Max Bell can sing a hook like Alicia Keys

Summer music festivals have become synonymous with performances from the current crop of DJs du jour. If you’ve the funds or connections necessary to attend any one of the major festivals this year, you’re bound to see (or at least past by) one man alone on stage with his computer and Serato, commanding the heading nodding, body heaving MDMA addled hordes.
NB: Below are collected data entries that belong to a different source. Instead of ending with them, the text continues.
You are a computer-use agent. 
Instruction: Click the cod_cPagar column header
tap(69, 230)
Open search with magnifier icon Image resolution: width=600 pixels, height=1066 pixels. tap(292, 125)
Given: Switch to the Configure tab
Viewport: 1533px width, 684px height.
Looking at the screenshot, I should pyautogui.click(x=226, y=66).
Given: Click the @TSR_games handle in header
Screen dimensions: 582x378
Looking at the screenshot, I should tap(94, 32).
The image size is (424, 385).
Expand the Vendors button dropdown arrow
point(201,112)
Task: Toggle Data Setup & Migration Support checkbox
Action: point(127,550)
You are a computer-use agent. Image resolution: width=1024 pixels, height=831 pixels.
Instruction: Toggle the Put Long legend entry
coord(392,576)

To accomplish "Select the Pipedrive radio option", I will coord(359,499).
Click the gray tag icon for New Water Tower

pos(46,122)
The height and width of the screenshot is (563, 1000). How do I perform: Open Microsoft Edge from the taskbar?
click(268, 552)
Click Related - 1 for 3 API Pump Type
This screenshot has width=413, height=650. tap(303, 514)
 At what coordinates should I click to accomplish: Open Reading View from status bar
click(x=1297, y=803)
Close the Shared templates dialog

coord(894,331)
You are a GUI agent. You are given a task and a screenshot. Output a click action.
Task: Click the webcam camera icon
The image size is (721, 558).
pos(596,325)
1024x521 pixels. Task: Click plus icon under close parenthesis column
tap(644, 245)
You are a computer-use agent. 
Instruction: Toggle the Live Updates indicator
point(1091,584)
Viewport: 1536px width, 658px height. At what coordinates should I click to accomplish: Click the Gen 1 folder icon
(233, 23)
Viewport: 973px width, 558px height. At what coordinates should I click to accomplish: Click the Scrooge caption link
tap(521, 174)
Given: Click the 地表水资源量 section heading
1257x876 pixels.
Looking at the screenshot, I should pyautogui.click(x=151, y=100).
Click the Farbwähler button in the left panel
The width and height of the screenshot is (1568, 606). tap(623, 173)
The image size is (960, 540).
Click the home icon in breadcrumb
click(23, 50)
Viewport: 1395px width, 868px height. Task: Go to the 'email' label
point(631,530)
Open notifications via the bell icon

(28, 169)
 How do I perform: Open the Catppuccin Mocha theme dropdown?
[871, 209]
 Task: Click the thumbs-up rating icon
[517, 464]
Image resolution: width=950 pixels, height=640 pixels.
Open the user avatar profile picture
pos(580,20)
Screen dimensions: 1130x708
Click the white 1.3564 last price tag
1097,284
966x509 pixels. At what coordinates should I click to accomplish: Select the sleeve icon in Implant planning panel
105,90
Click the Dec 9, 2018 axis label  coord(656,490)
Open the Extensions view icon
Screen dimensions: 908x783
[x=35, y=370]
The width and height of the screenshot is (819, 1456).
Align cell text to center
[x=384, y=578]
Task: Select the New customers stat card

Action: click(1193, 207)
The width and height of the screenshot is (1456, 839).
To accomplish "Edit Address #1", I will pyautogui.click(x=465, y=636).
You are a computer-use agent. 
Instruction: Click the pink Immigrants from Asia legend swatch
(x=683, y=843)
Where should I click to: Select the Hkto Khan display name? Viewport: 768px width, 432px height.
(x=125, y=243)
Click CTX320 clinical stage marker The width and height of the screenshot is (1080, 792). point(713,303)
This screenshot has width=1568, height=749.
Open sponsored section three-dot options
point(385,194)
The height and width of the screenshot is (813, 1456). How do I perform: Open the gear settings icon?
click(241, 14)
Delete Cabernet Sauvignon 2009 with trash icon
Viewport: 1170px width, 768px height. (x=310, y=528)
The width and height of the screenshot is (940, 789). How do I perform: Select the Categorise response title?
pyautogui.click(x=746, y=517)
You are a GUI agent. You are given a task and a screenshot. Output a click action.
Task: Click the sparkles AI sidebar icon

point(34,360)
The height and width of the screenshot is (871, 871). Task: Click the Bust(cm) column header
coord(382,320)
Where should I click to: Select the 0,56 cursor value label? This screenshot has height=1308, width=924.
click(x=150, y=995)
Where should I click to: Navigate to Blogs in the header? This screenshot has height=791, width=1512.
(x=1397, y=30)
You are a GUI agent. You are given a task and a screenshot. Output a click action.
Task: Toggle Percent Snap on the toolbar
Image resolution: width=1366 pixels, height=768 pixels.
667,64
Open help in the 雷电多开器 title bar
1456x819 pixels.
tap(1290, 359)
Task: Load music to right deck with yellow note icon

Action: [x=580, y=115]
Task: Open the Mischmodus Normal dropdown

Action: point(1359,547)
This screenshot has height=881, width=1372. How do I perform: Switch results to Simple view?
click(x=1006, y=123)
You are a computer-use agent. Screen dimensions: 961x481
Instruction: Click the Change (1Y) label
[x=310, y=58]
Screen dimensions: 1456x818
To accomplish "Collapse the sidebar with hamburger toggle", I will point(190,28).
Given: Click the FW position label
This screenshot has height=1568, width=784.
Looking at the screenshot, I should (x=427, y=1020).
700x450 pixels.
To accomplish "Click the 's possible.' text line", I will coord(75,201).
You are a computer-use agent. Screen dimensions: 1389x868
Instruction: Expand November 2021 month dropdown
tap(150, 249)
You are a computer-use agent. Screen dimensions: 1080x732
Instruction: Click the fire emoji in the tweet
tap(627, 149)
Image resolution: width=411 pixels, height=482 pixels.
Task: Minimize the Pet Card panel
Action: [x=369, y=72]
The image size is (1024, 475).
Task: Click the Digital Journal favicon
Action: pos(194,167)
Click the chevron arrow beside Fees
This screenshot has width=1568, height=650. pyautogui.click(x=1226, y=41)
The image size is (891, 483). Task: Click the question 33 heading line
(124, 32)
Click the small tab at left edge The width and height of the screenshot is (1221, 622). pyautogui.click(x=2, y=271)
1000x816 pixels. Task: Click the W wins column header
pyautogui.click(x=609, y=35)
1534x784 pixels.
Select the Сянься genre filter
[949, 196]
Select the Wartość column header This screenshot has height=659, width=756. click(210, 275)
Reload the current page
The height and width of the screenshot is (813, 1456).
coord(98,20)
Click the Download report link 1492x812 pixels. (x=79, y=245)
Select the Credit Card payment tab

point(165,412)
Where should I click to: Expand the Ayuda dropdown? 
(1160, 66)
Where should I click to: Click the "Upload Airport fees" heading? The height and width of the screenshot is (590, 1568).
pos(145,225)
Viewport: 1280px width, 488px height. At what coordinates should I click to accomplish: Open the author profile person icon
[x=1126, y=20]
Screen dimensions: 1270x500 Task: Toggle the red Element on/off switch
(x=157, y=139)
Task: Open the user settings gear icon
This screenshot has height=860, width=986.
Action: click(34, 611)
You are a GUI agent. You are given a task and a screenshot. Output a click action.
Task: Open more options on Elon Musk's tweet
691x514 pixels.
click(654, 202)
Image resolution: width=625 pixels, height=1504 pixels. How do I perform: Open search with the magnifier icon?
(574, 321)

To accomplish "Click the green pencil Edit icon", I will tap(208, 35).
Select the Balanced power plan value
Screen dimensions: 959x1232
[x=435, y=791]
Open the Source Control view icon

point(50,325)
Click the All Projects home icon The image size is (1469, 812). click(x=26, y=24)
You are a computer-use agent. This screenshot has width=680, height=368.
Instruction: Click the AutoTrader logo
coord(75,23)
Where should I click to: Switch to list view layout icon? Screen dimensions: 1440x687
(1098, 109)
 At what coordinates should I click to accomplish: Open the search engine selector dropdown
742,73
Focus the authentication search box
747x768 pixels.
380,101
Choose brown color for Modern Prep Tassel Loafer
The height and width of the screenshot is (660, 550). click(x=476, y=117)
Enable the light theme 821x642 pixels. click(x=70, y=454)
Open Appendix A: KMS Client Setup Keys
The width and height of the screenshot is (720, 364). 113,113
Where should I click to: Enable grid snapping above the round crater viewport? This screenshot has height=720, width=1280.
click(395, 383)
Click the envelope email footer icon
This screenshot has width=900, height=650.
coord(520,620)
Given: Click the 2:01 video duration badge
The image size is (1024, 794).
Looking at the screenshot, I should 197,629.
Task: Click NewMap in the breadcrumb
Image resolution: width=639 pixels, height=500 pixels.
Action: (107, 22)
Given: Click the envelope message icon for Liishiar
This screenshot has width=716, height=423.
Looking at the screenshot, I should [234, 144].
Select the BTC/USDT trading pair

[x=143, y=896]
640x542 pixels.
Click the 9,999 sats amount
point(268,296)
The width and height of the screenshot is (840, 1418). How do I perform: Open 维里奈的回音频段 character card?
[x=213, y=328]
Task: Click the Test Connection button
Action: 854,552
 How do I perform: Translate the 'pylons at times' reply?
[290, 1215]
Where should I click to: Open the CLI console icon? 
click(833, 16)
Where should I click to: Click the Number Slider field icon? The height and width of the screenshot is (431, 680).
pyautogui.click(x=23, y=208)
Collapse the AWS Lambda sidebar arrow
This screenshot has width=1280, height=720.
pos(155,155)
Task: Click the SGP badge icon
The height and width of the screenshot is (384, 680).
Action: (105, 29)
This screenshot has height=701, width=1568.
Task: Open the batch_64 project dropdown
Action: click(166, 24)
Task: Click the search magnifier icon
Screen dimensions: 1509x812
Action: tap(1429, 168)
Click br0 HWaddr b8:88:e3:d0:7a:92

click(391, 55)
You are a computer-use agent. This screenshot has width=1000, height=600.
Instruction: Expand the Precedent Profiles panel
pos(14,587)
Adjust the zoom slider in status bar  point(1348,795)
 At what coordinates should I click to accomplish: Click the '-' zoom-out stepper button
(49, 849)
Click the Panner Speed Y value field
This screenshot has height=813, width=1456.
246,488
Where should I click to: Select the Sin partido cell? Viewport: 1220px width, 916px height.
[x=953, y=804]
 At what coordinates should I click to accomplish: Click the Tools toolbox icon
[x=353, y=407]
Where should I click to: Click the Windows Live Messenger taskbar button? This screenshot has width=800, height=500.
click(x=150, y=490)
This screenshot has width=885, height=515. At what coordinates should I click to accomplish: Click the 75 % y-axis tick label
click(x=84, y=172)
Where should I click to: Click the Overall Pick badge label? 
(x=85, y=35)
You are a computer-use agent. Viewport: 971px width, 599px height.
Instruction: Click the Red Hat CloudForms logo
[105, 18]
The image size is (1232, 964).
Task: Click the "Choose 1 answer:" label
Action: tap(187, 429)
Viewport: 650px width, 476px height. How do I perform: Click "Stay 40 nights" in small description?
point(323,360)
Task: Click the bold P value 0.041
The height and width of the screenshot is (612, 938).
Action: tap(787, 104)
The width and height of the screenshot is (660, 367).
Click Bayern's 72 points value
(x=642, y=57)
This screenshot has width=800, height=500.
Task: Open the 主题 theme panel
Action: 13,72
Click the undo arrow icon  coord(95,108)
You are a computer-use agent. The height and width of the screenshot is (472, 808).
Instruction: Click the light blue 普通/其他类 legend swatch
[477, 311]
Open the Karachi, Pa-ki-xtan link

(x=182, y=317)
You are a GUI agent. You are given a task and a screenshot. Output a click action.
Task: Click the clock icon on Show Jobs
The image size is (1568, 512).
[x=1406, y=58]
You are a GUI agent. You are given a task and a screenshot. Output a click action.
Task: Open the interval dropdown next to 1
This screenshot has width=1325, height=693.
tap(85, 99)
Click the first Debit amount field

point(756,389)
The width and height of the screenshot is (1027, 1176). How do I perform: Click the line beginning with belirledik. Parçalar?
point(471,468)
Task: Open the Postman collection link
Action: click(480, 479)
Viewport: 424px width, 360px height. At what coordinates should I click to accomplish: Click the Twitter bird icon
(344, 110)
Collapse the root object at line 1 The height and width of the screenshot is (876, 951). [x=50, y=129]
The probability of hearing a “trap” remix of a rap song actually conceived in the trap during one of these sets is inevitable. Heavy low-end bass will break subwoofers as the pigment challenged chant “O.G. Bobby Johnson” in unison. Hi-hats will skitter over temporarily (perhaps permanently) fractured synapses. Nightmarish or the new wave, choose your own adventure. With the recent offerings from Migos/DJ Carnage (“Bricks”) and Freddie Gibbs/Young Thug/A$AP Ferg/Salva (“Old English”), you might actually hear original and arguably better trap-inflected tracks. Regardless, there will be a festival DJ somewhere playing DJ Sliink’s remix of Danny Brown’s “Smokin’ & Drinkin'” this summer.

The A-Trak and JMIKE produced original was ripe for a remix, possibly the best song A-Track’s ever had a hand in. Ominous, sub-rattling, and tailored for the turn up. In fact, “Smokin’ and Drinkin'” and other electronically inclined songs from Brown’s catalogue either directly or indirectly influenced the aforementioned tracks from Migos and Gibbs et al .

Sliink’s remix succeeds in retaining the aspects of the original that made it so successful: the eerie boinging warble, the foreboding chords, banging drums, and Brown’s inimitable, infectious squawk. The remix’s seemingly obligatory build-up and subsequent drop are predictable but effective nonetheless. The repetition of the hook can be monotonous, but it works best if you let the words become your mantra instead of your menace.

The only glaring negative is that Sliink accentuates Brown’s now trademark phrases like “blunt after blunt” and “check,” reducing Brown’s blazing and deftly rapped first verse to the former. A limitation of form or a just a poor choice, the absence of the verse may lead Brown detractors (read: myopic and tasteless rap listeners/writers)  to continue casting him as a party-crazed caricature. Then again, those people thought that when “Smokin’ and Drinkin'” dropped in its original form. They also probably don’t do enough of either.

Even though the remix isn’t wholly re-imaginative, it’s definitely solid when buttressed by overplayed trap tracks. If you’re looking for added incentive to inhale and imbibe at breakneck speed, it was made for you. If you hate this and hear it at the festival you paid through the grinding teeth to attend, you know what to do.